Aim of the exercise: Within the records, which lines hold the string "editor"? Report each one by copying it.

*** Block opens ***

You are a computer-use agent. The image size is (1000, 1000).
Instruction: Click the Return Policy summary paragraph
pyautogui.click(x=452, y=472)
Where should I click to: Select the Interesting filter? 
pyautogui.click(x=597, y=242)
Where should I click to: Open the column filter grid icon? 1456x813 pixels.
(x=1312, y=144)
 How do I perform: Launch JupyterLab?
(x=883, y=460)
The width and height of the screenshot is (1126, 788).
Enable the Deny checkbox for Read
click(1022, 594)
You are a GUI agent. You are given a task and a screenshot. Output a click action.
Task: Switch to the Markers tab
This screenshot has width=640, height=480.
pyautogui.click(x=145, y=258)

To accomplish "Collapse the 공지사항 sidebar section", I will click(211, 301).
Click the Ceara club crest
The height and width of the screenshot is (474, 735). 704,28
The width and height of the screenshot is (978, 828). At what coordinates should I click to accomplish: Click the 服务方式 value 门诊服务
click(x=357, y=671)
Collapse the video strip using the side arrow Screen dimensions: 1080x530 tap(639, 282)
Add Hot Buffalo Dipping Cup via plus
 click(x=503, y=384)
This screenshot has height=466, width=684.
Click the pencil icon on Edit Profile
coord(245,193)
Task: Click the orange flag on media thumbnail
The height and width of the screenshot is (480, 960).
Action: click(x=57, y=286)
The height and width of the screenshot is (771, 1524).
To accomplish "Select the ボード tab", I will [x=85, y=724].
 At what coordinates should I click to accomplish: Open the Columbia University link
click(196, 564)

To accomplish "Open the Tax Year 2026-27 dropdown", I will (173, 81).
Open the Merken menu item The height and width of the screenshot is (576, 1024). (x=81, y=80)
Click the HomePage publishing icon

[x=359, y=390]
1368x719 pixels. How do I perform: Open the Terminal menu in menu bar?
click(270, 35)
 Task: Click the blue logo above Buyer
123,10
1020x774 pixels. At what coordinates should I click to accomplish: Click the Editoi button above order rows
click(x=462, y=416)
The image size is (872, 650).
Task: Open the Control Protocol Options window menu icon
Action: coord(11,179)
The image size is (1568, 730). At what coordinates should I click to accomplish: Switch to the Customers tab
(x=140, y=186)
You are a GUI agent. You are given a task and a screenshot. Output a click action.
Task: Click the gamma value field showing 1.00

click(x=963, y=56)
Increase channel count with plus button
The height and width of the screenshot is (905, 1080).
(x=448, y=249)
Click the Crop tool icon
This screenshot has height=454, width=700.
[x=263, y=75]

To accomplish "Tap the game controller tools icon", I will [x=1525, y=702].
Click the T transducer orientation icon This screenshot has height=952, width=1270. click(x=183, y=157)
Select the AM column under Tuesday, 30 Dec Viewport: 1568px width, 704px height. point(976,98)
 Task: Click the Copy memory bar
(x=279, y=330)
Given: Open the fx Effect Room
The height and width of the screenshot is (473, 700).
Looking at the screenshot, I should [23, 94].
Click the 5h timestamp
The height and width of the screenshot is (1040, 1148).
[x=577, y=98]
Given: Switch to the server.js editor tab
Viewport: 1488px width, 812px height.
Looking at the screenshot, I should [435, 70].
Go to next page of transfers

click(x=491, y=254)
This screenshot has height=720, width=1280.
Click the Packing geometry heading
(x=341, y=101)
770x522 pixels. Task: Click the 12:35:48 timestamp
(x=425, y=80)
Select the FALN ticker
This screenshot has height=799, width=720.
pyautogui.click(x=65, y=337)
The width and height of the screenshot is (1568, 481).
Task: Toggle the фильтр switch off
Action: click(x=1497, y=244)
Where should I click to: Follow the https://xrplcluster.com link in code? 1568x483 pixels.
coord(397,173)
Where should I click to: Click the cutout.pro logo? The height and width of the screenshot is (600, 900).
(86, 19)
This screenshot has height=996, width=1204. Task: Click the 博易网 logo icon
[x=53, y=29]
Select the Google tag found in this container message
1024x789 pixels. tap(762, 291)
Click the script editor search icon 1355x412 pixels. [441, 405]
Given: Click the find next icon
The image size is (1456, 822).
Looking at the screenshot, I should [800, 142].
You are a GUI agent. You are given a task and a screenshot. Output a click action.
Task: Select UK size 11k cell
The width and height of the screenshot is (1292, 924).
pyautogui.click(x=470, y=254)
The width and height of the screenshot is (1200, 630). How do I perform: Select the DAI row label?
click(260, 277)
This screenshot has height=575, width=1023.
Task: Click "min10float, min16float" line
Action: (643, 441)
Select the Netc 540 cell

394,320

*** Block closes ***

Result:
Given: Switch to the server.js editor tab
Click the script editor search icon 1355x412 pixels. [441, 405]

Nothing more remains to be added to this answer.